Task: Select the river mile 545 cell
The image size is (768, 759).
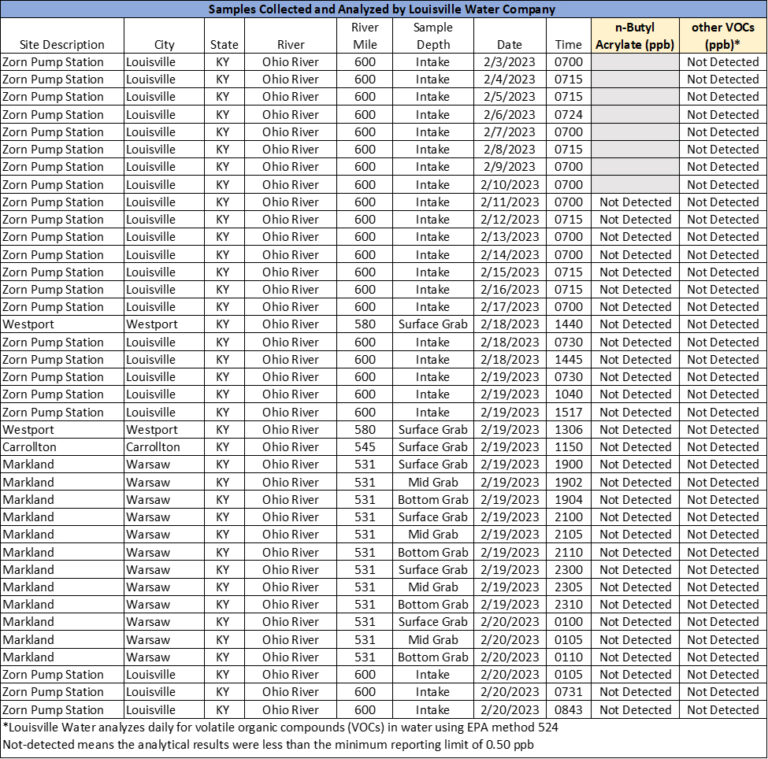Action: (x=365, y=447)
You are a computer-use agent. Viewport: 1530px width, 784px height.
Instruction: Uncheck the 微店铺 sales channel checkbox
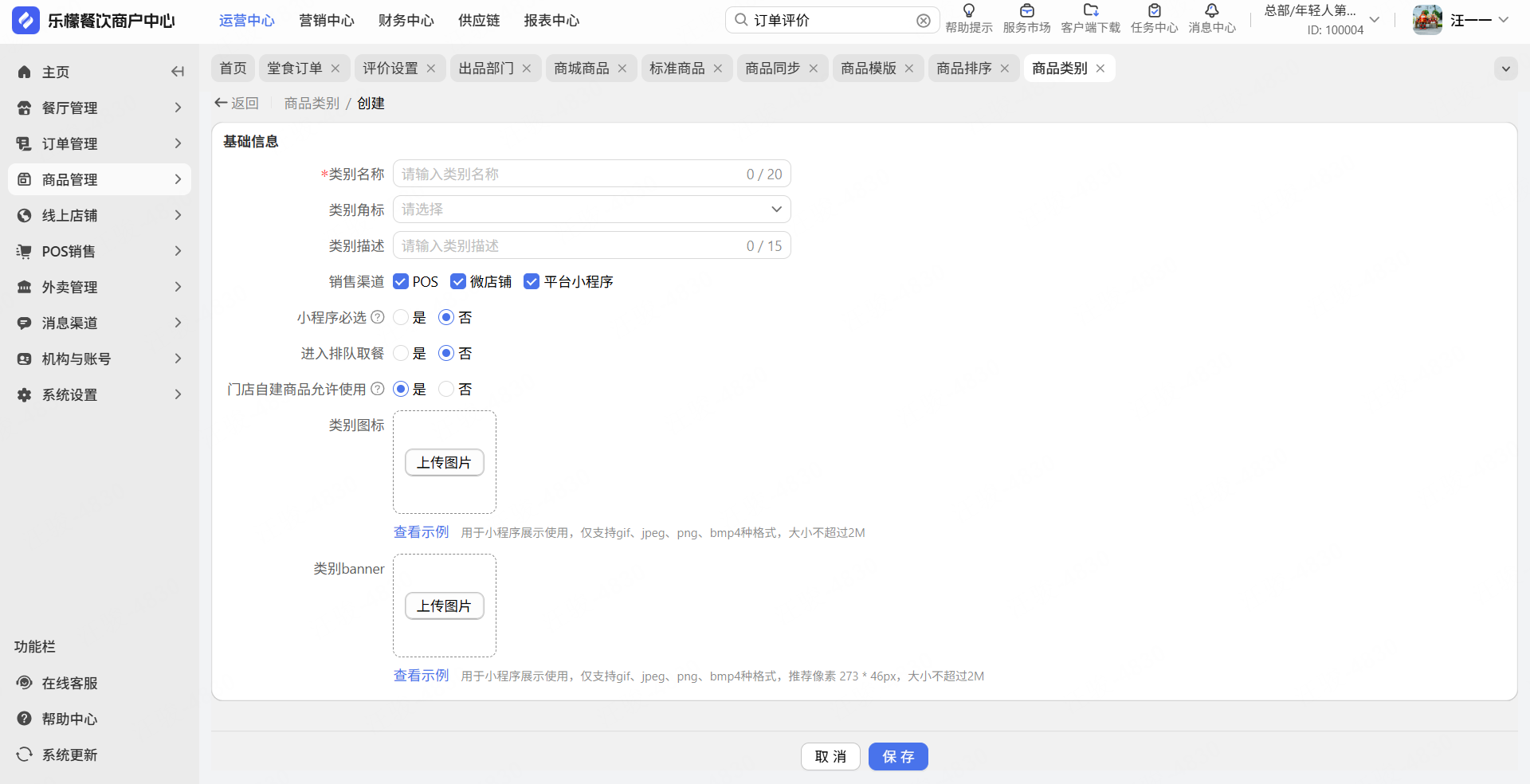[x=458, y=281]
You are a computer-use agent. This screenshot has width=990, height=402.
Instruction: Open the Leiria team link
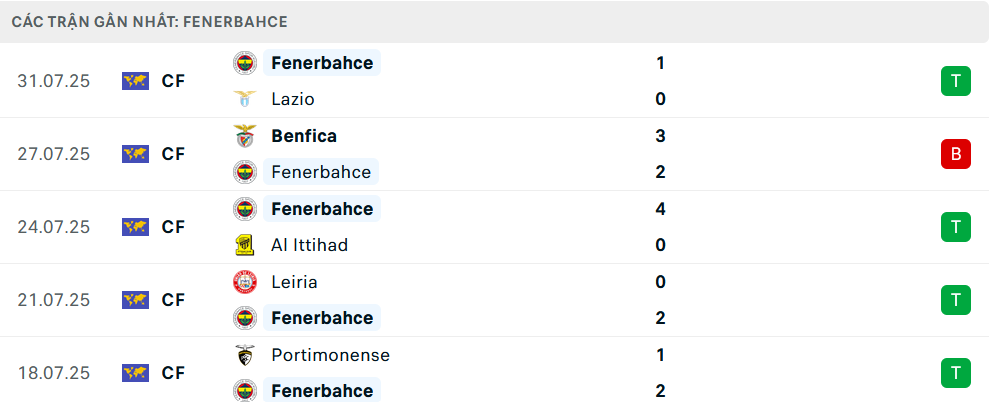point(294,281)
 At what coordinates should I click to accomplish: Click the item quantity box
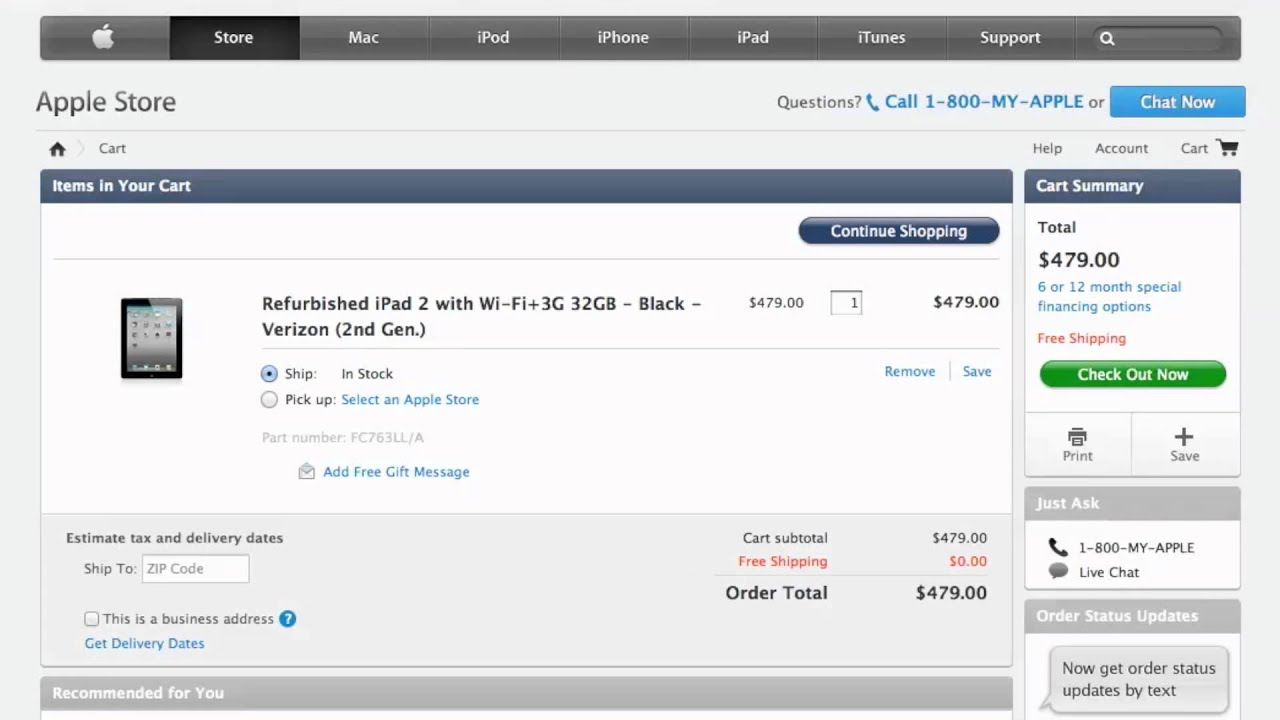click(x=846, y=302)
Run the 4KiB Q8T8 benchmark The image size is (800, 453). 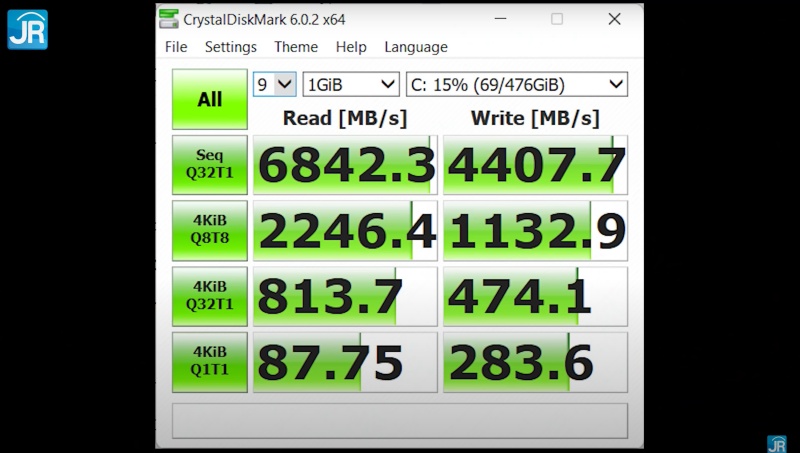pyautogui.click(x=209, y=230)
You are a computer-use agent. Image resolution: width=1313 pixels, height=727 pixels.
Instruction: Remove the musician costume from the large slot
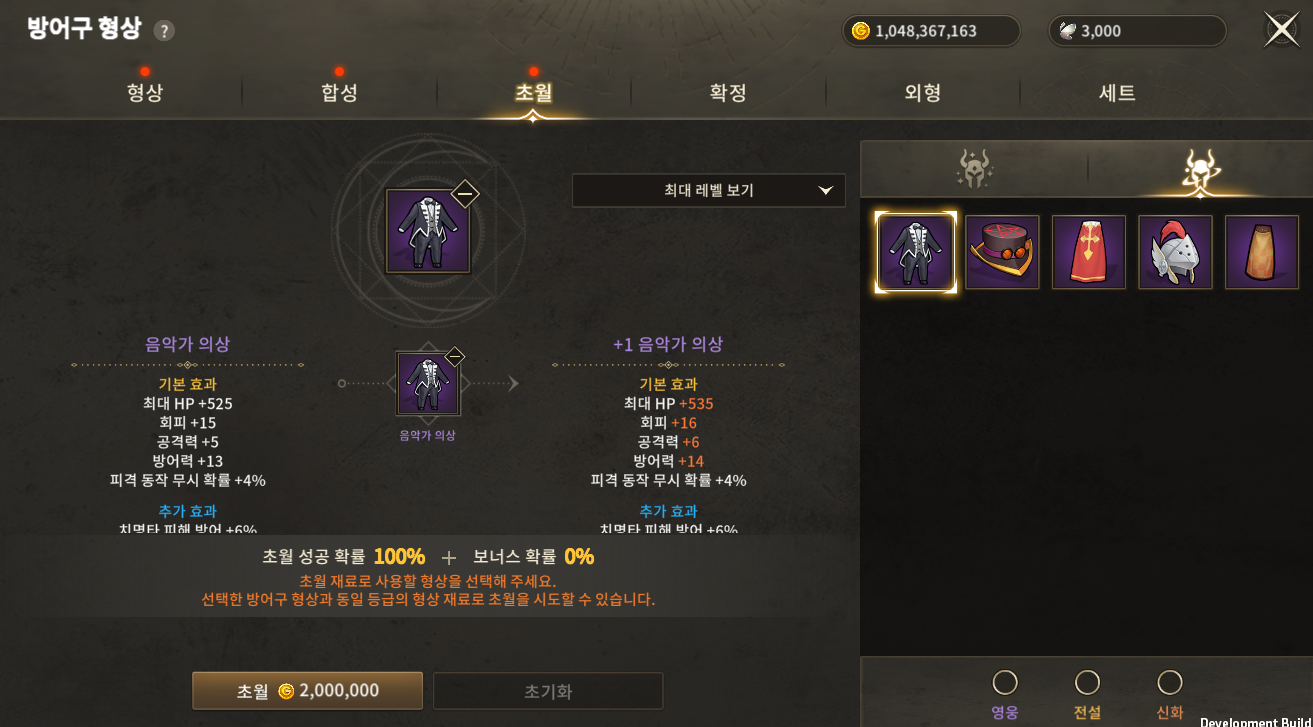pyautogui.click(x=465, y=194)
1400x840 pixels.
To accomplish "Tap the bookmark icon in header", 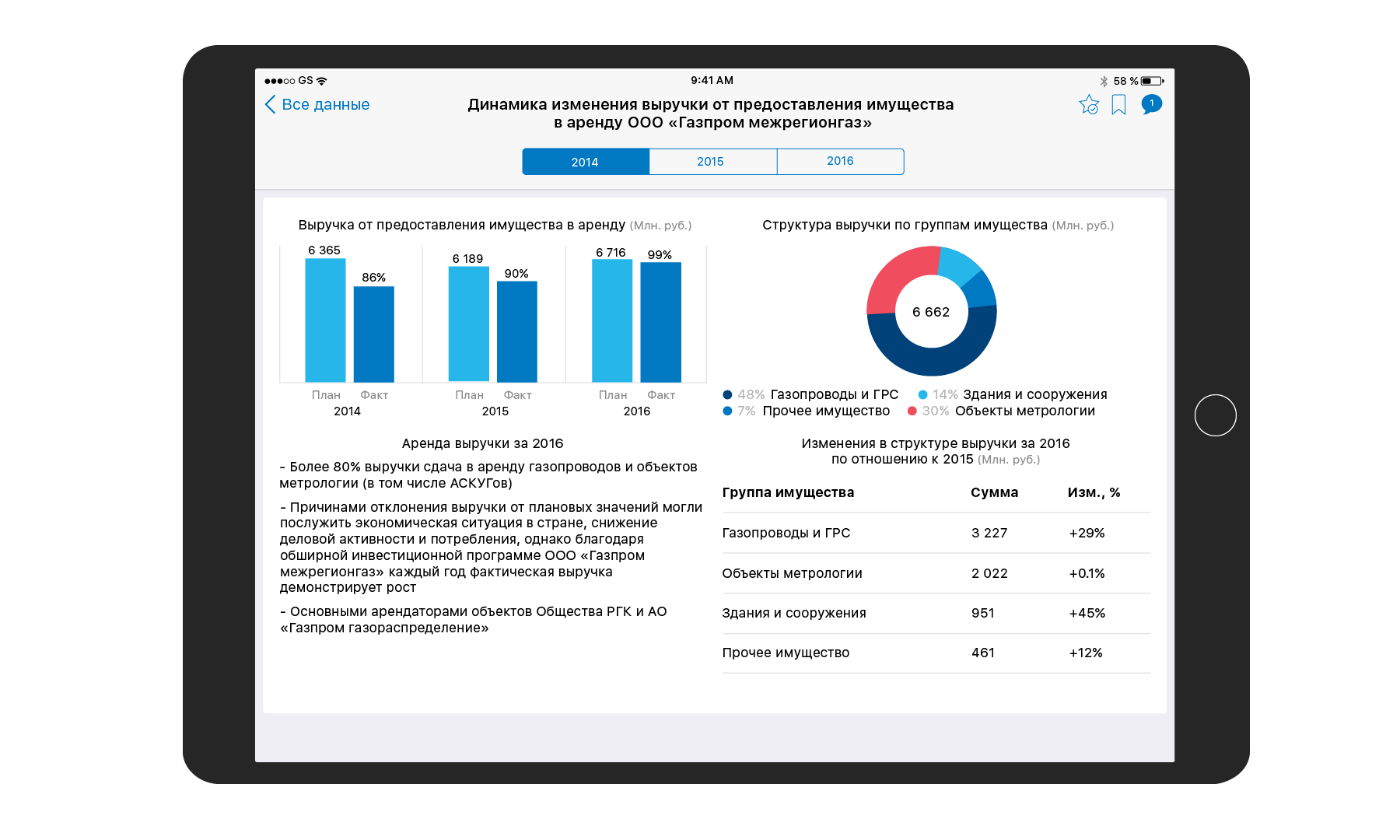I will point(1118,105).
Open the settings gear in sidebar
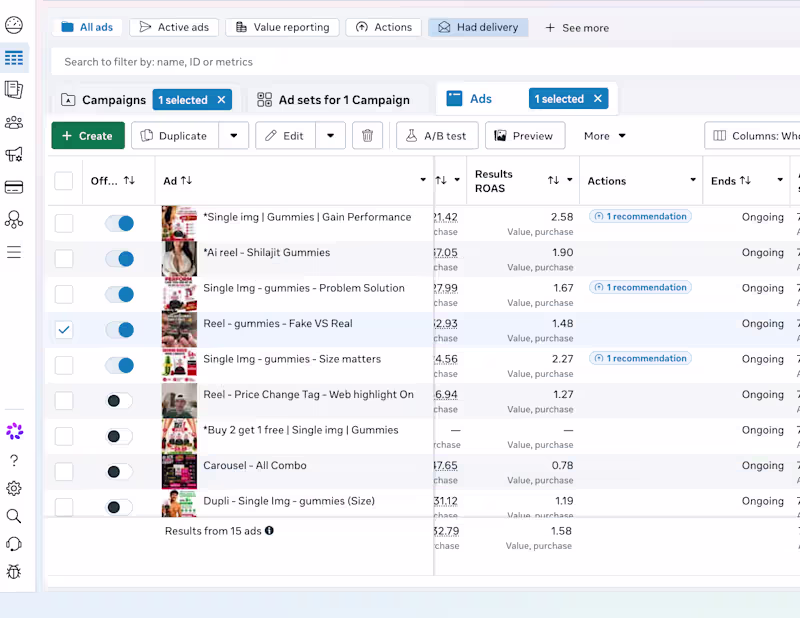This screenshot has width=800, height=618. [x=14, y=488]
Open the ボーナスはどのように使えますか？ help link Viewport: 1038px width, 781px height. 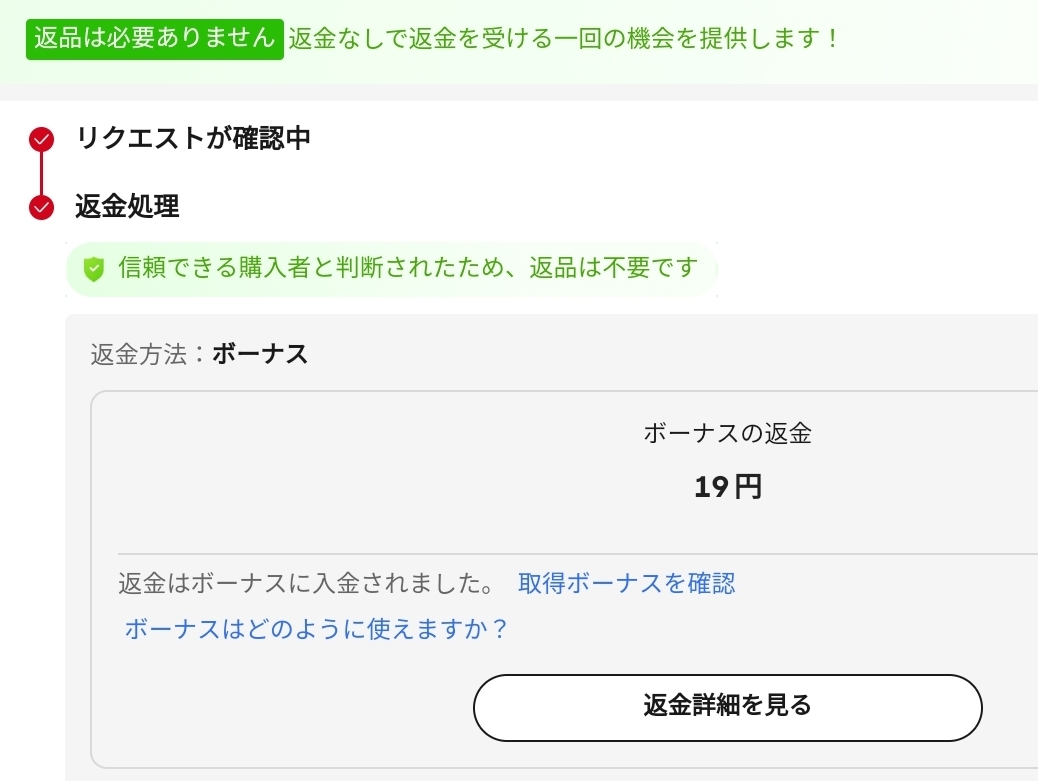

================

**EXERCISE DETAILS**
Go line by line through the data, copying each one that contains the word "agent".

**ANSWER**
You are a computer-use agent. Viewport: 1530px width, 784px height.
You are a computer-use agent. This screenshot has width=990, height=402.
You are a computer-use agent. Image resolution: width=1313 pixels, height=727 pixels.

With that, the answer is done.